* _Challenge_
Copy each of the following items word for word, leaving nothing out and changing nothing.

· · · ·

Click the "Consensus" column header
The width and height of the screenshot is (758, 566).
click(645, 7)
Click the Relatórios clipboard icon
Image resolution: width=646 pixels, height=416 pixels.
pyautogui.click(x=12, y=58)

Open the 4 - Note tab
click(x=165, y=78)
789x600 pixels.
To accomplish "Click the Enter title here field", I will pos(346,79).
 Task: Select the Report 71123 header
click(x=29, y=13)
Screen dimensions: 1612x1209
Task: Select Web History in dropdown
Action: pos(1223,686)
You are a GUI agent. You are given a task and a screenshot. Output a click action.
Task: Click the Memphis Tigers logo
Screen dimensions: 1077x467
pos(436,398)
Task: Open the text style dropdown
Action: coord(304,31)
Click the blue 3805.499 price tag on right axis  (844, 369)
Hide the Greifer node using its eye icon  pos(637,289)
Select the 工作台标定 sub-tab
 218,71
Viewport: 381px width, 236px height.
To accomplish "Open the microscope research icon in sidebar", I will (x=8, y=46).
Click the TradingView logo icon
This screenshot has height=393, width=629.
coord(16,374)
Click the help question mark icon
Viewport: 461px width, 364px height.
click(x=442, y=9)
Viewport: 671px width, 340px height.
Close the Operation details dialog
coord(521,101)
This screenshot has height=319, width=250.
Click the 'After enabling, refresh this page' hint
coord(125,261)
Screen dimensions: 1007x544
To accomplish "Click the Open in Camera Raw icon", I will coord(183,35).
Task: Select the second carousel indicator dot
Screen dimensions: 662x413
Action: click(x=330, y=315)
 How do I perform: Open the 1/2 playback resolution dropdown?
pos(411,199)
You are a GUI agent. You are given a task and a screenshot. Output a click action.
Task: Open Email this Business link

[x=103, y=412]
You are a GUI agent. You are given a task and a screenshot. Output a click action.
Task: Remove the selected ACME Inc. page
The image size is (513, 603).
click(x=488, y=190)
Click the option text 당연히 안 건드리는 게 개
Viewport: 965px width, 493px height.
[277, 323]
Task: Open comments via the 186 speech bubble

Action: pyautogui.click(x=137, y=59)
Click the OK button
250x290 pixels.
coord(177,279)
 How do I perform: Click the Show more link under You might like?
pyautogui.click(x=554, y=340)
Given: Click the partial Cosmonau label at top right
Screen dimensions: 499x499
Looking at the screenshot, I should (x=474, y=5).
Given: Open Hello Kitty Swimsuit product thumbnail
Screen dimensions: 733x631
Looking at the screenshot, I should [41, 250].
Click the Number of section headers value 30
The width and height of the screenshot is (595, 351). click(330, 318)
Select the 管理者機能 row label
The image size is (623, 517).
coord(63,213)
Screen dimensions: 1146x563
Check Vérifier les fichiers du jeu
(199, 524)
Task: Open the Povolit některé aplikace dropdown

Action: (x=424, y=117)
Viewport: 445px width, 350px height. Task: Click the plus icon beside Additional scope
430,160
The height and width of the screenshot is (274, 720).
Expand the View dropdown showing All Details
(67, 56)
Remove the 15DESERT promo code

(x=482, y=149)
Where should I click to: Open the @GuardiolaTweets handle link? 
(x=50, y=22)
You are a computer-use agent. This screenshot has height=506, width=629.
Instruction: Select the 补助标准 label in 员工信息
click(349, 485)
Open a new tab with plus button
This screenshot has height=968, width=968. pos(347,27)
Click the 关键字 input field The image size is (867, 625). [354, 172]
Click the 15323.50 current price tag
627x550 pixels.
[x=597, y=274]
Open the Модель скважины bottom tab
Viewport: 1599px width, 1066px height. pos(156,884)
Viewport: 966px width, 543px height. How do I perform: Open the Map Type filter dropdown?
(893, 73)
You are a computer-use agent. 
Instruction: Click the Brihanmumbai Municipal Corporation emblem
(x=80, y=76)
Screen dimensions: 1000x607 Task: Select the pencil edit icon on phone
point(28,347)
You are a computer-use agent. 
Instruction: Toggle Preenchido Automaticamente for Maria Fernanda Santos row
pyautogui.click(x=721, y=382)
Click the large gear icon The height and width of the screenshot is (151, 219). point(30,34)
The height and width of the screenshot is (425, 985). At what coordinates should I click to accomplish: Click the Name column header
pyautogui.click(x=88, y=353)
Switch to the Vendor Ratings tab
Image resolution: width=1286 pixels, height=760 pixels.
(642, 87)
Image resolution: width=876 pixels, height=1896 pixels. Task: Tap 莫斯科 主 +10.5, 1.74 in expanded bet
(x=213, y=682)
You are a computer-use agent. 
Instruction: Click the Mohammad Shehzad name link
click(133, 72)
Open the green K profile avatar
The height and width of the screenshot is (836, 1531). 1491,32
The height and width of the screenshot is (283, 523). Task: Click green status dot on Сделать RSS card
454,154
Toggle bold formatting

· · · ·

* _Answer for the task_
Click the "Consensus" column header
The width and height of the screenshot is (758, 566).
click(645, 7)
Click the Relatórios clipboard icon
Image resolution: width=646 pixels, height=416 pixels.
pyautogui.click(x=12, y=58)

Open the 4 - Note tab
click(x=165, y=78)
789x600 pixels.
To accomplish "Click the Enter title here field", I will pos(346,79).
 Task: Select the Report 71123 header
click(x=29, y=13)
Screen dimensions: 1612x1209
Task: Select Web History in dropdown
Action: pos(1223,686)
You are a GUI agent. You are given a task and a screenshot. Output a click action.
Task: Click the Memphis Tigers logo
Screen dimensions: 1077x467
pos(436,398)
Task: Open the text style dropdown
Action: coord(304,31)
Click the blue 3805.499 price tag on right axis  (844, 369)
Hide the Greifer node using its eye icon  pos(637,289)
Select the 工作台标定 sub-tab
 218,71
Viewport: 381px width, 236px height.
To accomplish "Open the microscope research icon in sidebar", I will (x=8, y=46).
Click the TradingView logo icon
This screenshot has height=393, width=629.
coord(16,374)
Click the help question mark icon
Viewport: 461px width, 364px height.
click(x=442, y=9)
Viewport: 671px width, 340px height.
Close the Operation details dialog
coord(521,101)
This screenshot has height=319, width=250.
Click the 'After enabling, refresh this page' hint
coord(125,261)
Screen dimensions: 1007x544
To accomplish "Click the Open in Camera Raw icon", I will coord(183,35).
Task: Select the second carousel indicator dot
Screen dimensions: 662x413
Action: click(x=330, y=315)
 How do I perform: Open the 1/2 playback resolution dropdown?
pos(411,199)
You are a GUI agent. You are given a task and a screenshot. Output a click action.
Task: Open Email this Business link

[x=103, y=412]
You are a GUI agent. You are given a task and a screenshot. Output a click action.
Task: Remove the selected ACME Inc. page
The image size is (513, 603).
click(x=488, y=190)
Click the option text 당연히 안 건드리는 게 개
Viewport: 965px width, 493px height.
[277, 323]
Task: Open comments via the 186 speech bubble

Action: pyautogui.click(x=137, y=59)
Click the OK button
250x290 pixels.
coord(177,279)
 How do I perform: Click the Show more link under You might like?
pyautogui.click(x=554, y=340)
Given: Click the partial Cosmonau label at top right
Screen dimensions: 499x499
Looking at the screenshot, I should (x=474, y=5).
Given: Open Hello Kitty Swimsuit product thumbnail
Screen dimensions: 733x631
Looking at the screenshot, I should [41, 250].
Click the Number of section headers value 30
The width and height of the screenshot is (595, 351). click(330, 318)
Select the 管理者機能 row label
The image size is (623, 517).
coord(63,213)
Screen dimensions: 1146x563
Check Vérifier les fichiers du jeu
(199, 524)
Task: Open the Povolit některé aplikace dropdown

Action: (x=424, y=117)
Viewport: 445px width, 350px height. Task: Click the plus icon beside Additional scope
430,160
The height and width of the screenshot is (274, 720).
Expand the View dropdown showing All Details
(67, 56)
Remove the 15DESERT promo code

(x=482, y=149)
Where should I click to: Open the @GuardiolaTweets handle link? 
(x=50, y=22)
You are a computer-use agent. This screenshot has height=506, width=629.
Instruction: Select the 补助标准 label in 员工信息
click(349, 485)
Open a new tab with plus button
This screenshot has height=968, width=968. pos(347,27)
Click the 关键字 input field The image size is (867, 625). [354, 172]
Click the 15323.50 current price tag
627x550 pixels.
[x=597, y=274]
Open the Модель скважины bottom tab
Viewport: 1599px width, 1066px height. pos(156,884)
Viewport: 966px width, 543px height. How do I perform: Open the Map Type filter dropdown?
(893, 73)
You are a computer-use agent. 
Instruction: Click the Brihanmumbai Municipal Corporation emblem
(x=80, y=76)
Screen dimensions: 1000x607 Task: Select the pencil edit icon on phone
point(28,347)
You are a computer-use agent. 
Instruction: Toggle Preenchido Automaticamente for Maria Fernanda Santos row
pyautogui.click(x=721, y=382)
Click the large gear icon The height and width of the screenshot is (151, 219). point(30,34)
The height and width of the screenshot is (425, 985). At what coordinates should I click to accomplish: Click the Name column header
pyautogui.click(x=88, y=353)
Switch to the Vendor Ratings tab
Image resolution: width=1286 pixels, height=760 pixels.
(642, 87)
Image resolution: width=876 pixels, height=1896 pixels. Task: Tap 莫斯科 主 +10.5, 1.74 in expanded bet
(x=213, y=682)
You are a computer-use agent. 
Instruction: Click the Mohammad Shehzad name link
click(133, 72)
Open the green K profile avatar
The height and width of the screenshot is (836, 1531). 1491,32
The height and width of the screenshot is (283, 523). Task: Click green status dot on Сделать RSS card
454,154
Toggle bold formatting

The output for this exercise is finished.